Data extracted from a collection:
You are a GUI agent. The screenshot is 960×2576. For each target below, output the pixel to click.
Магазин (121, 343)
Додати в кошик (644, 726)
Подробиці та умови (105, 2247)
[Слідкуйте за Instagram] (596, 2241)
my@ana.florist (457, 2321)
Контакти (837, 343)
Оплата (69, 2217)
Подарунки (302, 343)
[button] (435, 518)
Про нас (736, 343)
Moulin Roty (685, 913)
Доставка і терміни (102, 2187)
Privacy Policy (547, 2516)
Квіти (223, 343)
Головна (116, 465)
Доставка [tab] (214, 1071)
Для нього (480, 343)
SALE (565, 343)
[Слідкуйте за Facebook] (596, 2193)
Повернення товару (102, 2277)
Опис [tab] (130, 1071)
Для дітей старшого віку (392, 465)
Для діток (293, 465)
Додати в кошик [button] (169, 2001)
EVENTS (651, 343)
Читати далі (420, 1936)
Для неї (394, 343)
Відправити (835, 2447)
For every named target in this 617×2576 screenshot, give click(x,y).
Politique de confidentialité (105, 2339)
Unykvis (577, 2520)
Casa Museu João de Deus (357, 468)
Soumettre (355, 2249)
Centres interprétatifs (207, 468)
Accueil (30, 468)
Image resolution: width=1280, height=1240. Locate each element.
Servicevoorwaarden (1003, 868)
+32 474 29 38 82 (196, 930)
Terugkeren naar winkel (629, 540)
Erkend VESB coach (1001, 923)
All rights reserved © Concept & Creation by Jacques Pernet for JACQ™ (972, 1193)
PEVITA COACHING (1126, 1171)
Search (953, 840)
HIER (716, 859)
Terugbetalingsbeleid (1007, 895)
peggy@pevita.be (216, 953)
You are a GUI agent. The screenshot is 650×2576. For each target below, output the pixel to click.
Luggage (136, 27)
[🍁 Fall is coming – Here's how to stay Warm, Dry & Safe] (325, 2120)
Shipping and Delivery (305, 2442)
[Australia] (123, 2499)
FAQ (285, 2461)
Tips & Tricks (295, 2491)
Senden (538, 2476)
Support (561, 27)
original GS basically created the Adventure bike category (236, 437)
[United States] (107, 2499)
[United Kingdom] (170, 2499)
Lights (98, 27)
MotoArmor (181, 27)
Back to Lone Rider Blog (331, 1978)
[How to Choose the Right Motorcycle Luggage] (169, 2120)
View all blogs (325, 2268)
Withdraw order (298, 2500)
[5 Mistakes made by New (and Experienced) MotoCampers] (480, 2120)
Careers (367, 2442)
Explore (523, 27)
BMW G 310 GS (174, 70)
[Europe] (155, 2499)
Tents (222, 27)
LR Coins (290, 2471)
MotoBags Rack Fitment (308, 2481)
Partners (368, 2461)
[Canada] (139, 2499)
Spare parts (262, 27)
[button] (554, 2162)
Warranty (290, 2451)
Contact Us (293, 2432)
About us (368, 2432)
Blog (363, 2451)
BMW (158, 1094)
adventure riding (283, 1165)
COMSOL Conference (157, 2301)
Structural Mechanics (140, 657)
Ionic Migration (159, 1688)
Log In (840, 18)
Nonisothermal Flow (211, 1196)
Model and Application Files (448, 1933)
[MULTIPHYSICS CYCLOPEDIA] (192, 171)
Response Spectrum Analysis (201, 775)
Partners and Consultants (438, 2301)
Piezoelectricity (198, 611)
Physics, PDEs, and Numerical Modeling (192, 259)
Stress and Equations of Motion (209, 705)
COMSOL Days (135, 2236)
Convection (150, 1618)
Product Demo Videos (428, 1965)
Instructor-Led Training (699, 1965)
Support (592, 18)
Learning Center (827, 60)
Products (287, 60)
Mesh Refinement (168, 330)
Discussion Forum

About this task: Please give an exact copy of the lines above, beginning with the line containing "You are a GUI agent. The screenshot is 650×2576." and running through the line containing "Stress and Equations of Motion (209, 705)", and of no other lines.

Solution to this problem:
You are a GUI agent. The screenshot is 650×2576. For each target below, output the pixel to click.
Luggage (136, 27)
[🍁 Fall is coming – Here's how to stay Warm, Dry & Safe] (325, 2120)
Shipping and Delivery (305, 2442)
[Australia] (123, 2499)
FAQ (285, 2461)
Tips & Tricks (295, 2491)
Senden (538, 2476)
Support (561, 27)
original GS basically created the Adventure bike category (236, 437)
[United States] (107, 2499)
[United Kingdom] (170, 2499)
Lights (98, 27)
MotoArmor (181, 27)
Back to Lone Rider Blog (331, 1978)
[How to Choose the Right Motorcycle Luggage] (169, 2120)
View all blogs (325, 2268)
Withdraw order (298, 2500)
[5 Mistakes made by New (and Experienced) MotoCampers] (480, 2120)
Careers (367, 2442)
Explore (523, 27)
BMW G 310 GS (174, 70)
[Europe] (155, 2499)
Tents (222, 27)
LR Coins (290, 2471)
MotoBags Rack Fitment (308, 2481)
Partners (368, 2461)
[Canada] (139, 2499)
Spare parts (262, 27)
[button] (554, 2162)
Warranty (290, 2451)
Contact Us (293, 2432)
About us (368, 2432)
Blog (363, 2451)
BMW (158, 1094)
adventure riding (283, 1165)
COMSOL Conference (157, 2301)
Structural Mechanics (140, 657)
Ionic Migration (159, 1688)
Log In (840, 18)
Nonisothermal Flow (211, 1196)
Model and Application Files (448, 1933)
[MULTIPHYSICS CYCLOPEDIA] (192, 171)
Response Spectrum Analysis (201, 775)
Partners and Consultants (438, 2301)
Piezoelectricity (198, 611)
Physics, PDEs, and Numerical Modeling (192, 259)
Stress and Equations of Motion (209, 705)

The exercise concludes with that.